*** Material for the task Section Begins ***
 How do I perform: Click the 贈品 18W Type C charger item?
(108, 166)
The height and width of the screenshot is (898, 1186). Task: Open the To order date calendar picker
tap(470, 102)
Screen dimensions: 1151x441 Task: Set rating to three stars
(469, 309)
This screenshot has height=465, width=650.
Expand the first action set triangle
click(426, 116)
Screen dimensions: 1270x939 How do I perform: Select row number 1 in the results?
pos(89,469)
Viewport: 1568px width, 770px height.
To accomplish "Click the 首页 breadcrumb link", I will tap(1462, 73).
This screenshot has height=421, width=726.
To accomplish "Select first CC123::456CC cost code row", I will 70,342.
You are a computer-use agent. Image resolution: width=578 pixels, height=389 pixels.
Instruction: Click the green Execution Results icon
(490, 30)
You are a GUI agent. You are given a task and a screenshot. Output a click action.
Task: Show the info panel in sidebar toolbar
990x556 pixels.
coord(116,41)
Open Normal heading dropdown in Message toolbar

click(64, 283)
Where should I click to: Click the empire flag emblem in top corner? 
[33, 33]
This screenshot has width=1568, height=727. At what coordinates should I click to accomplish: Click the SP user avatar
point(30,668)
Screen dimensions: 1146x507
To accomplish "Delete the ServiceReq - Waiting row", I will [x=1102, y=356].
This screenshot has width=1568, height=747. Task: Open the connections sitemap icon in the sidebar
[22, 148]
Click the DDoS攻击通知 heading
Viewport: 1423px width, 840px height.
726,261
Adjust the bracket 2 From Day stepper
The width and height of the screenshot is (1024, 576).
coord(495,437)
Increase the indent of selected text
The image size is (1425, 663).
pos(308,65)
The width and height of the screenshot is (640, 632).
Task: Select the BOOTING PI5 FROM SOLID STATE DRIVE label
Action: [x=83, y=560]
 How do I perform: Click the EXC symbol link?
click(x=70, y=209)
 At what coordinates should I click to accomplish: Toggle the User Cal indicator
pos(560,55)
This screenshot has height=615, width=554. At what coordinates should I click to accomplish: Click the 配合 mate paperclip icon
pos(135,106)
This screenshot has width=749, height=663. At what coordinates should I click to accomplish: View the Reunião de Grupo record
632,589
*** Material for the task Section Ends ***
→ **Task objective**:
Across the entries, tally every line that contains the word "will" and report the sum by itself.

→ **Written solution**:
3